A few guests over the years found the stench appalling and the light feeble. As much as they wanted to be charmed, they weren't. I loved lying in bed and reading by the light of a small kerosene lamp. I was reading in the presence of an actual flame.... Time was steady, but in the flame's movements it varied.... It was a romantic glow.... The trembling light is quietly breathtaking. It causes soot and stench; it came from the hard work of mining, processing and trucking.... All true, but the feeling remains. Touch the glass chimney—it is hot with the heat that signals light.

However much he romanticized lamplight, Wormser also came to understand some of its costs and effort, which modern society at large would have to acknowledge sooner or later. "Light did not materialize itself," he wrote. "Our efforts each day made it happen. A match had to be struck. Our heedlessness had a limit."

Although Middle Eastern oil producers eventually lifted their embargo in March 1974, after Israel agreed to pull its troops out of the Sinai Peninsula, the price of oil remained higher than before the embargo, and the stability of fuel supplies fluctuated for years afterward.

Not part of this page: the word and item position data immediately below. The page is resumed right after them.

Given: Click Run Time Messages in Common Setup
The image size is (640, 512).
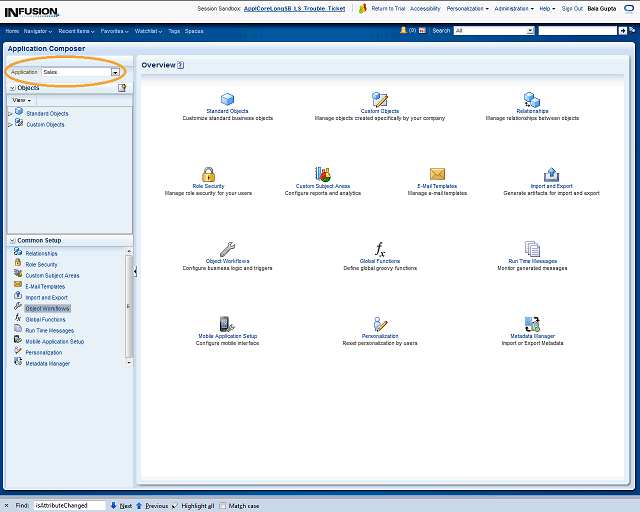Looking at the screenshot, I should pos(49,330).
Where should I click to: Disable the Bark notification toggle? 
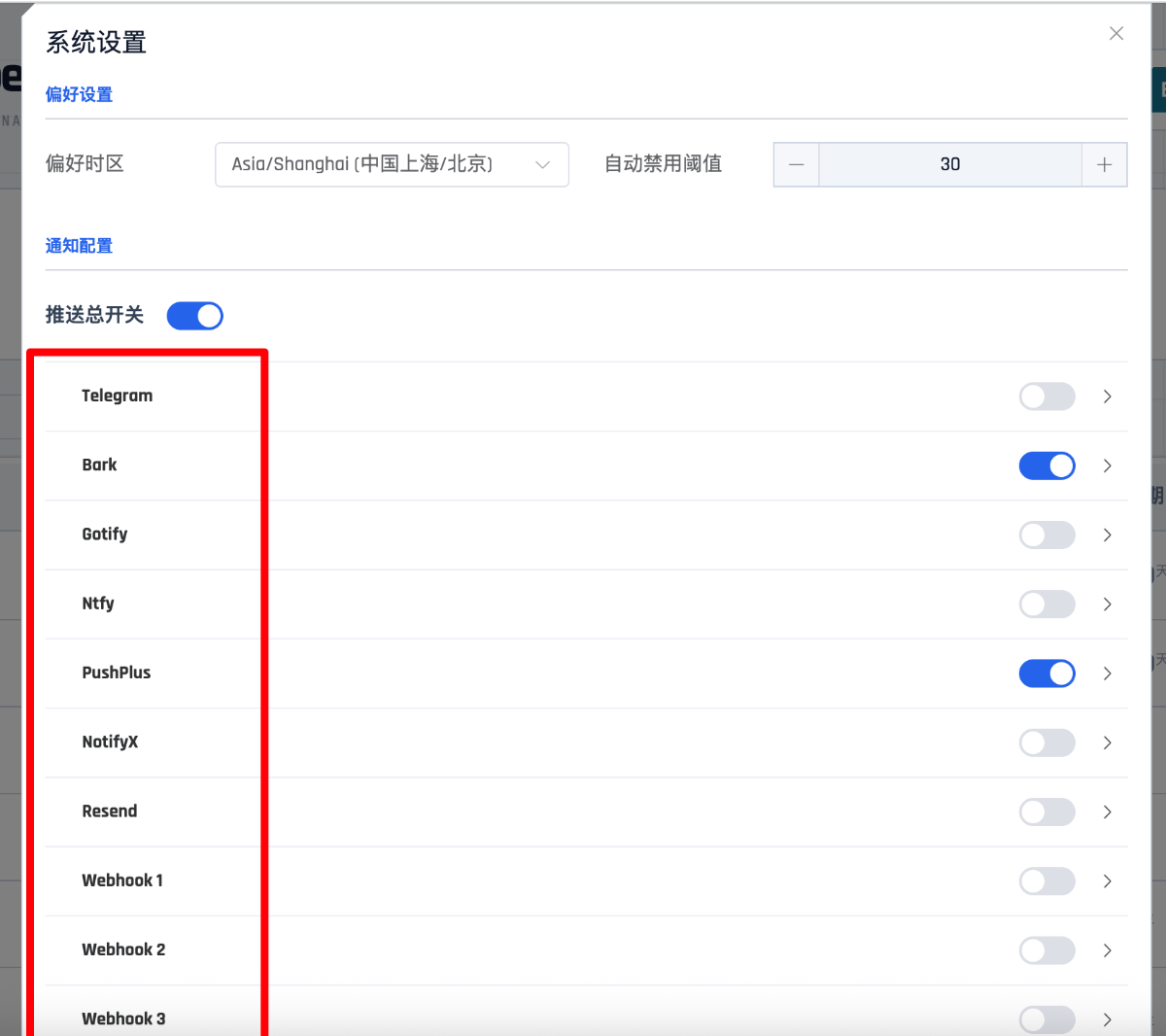coord(1046,466)
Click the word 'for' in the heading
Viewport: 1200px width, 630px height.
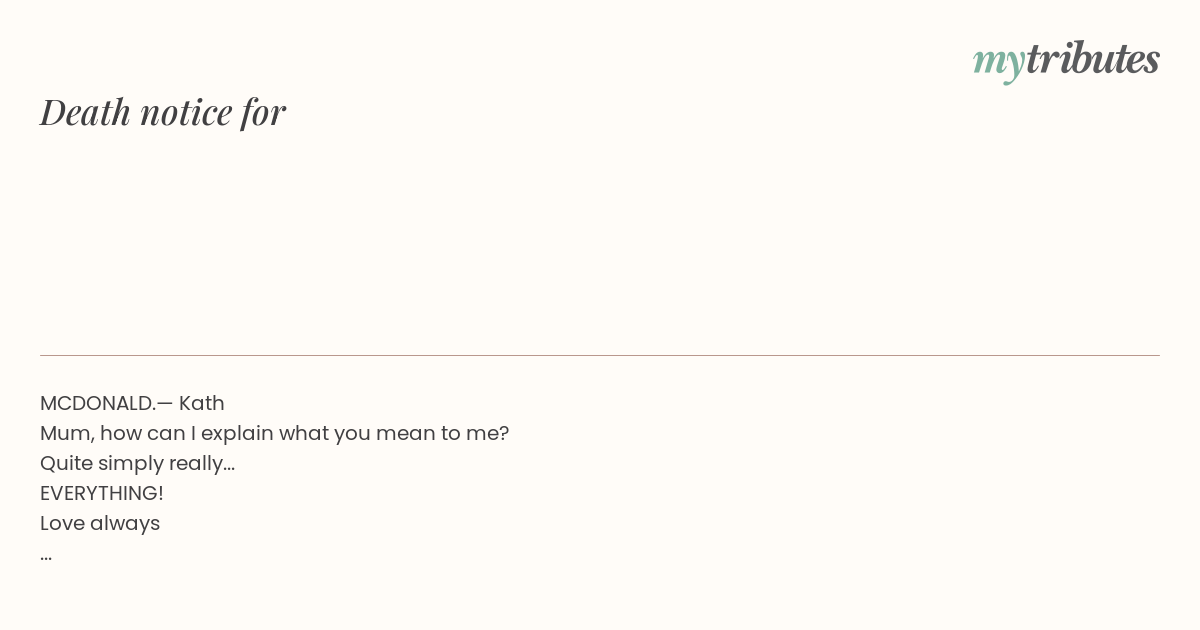[x=264, y=112]
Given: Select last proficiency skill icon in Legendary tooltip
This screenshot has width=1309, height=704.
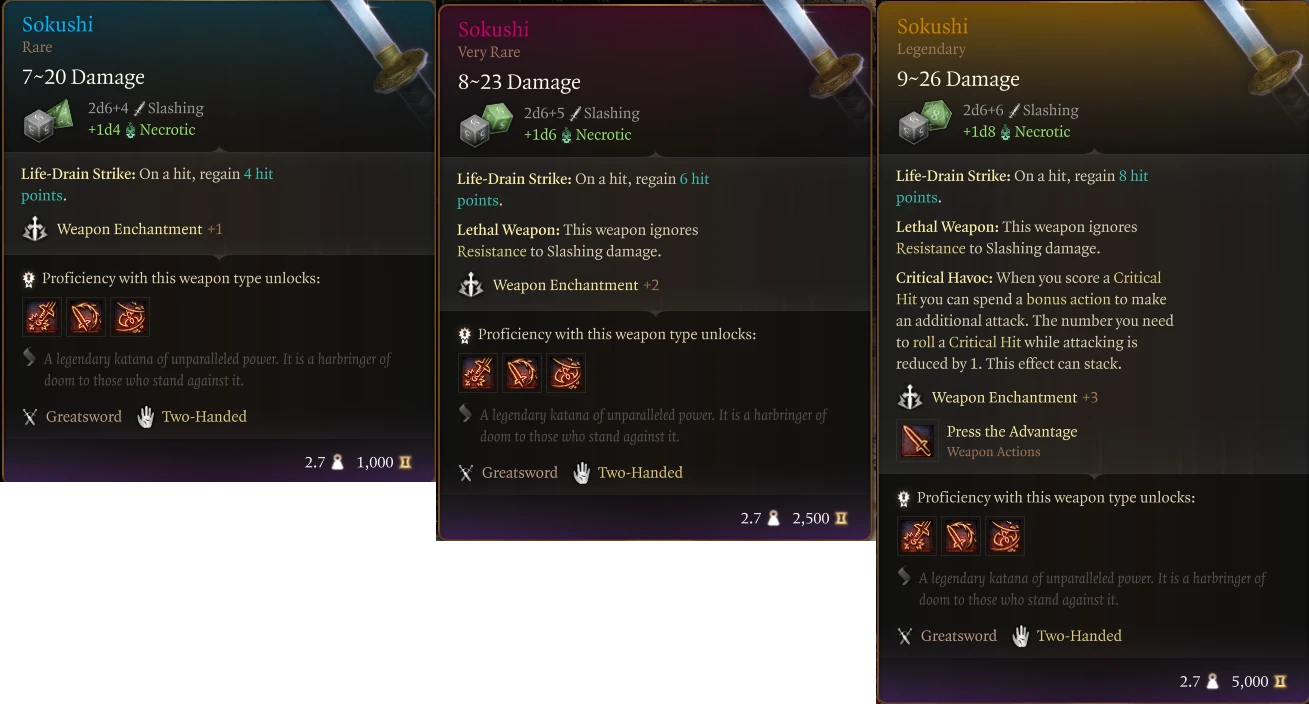Looking at the screenshot, I should click(x=1005, y=536).
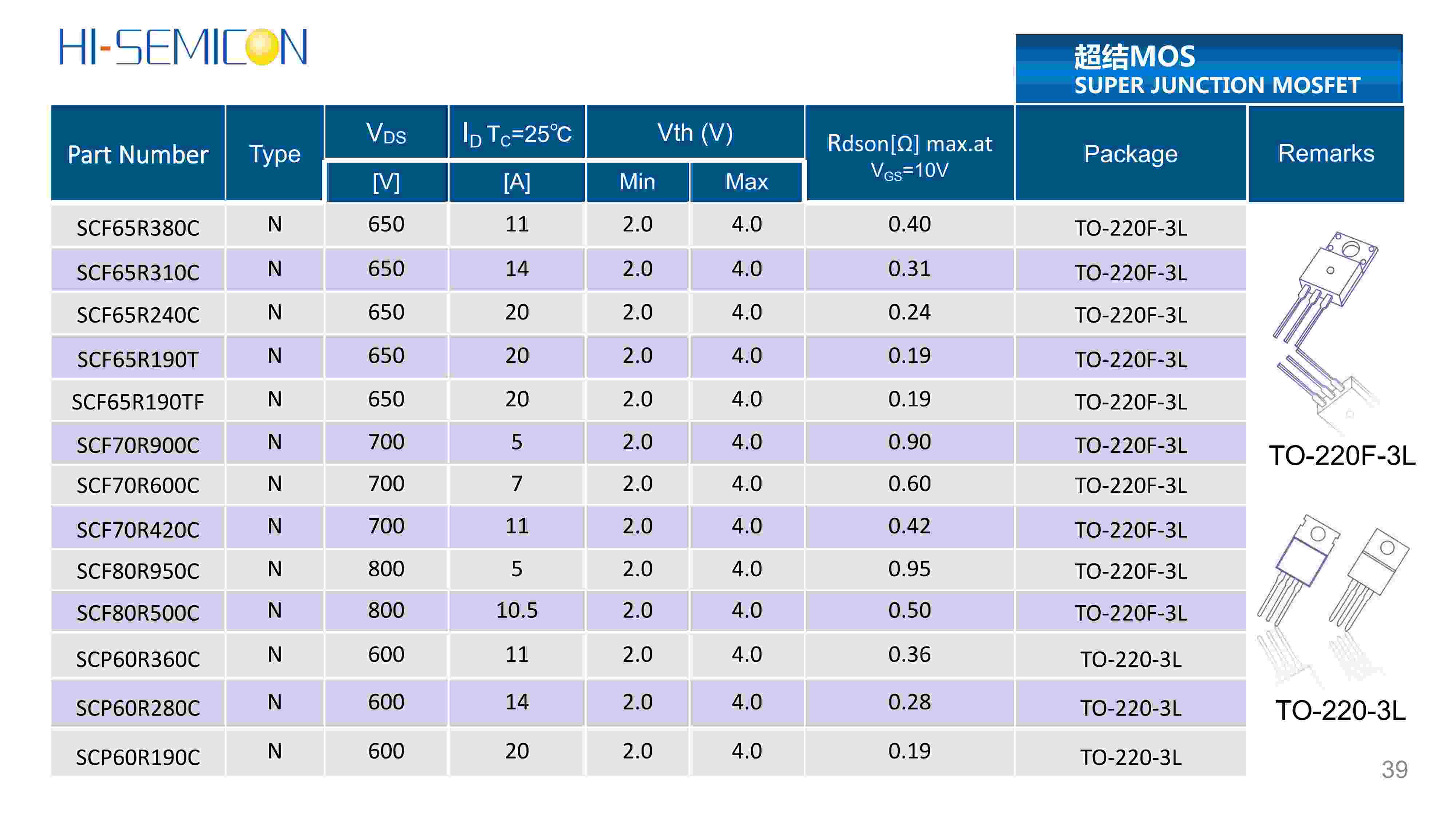This screenshot has height=819, width=1456.
Task: Select part number SCF80R500C
Action: (138, 613)
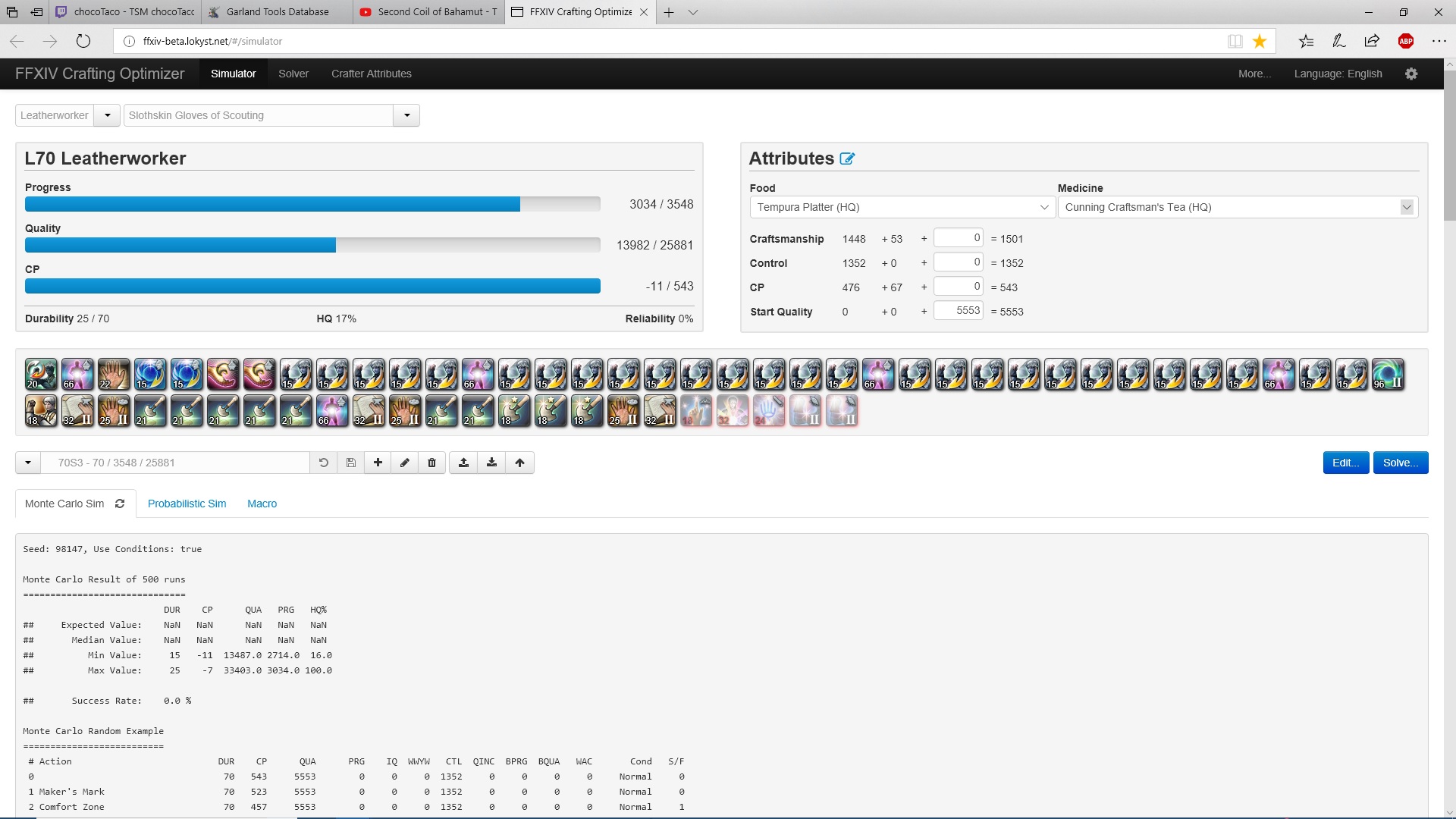This screenshot has width=1456, height=819.
Task: Click the export (upload tray) icon
Action: pos(463,463)
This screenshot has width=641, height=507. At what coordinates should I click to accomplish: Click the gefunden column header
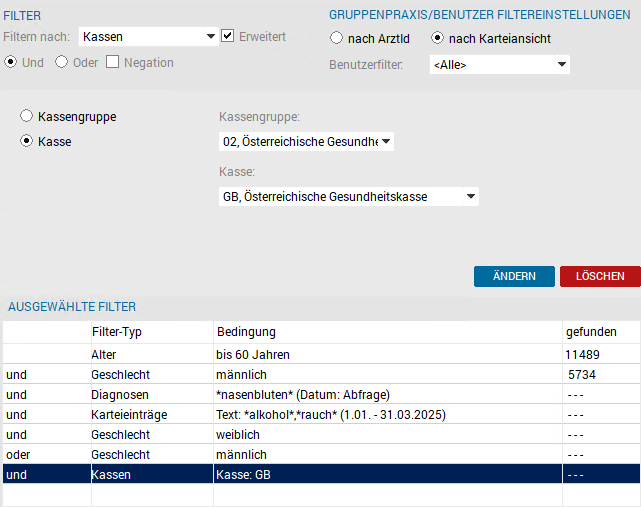591,332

When President Jimmy Carter took office in 1977, he made energy independence a major goal of his administration. Carter, in a time before the widespread recognition of the effects of fossil fuels on climate, imagined exploiting the known coal reserves of the United States in order to alleviate the country's dependence on foreign oil. He also stressed conservation, appearing on television in a cardigan sweater and urging people to turn their thermostats down to 55 degrees at night, and he planned legislation that would foster the development of cleaner, more efficient energy generation.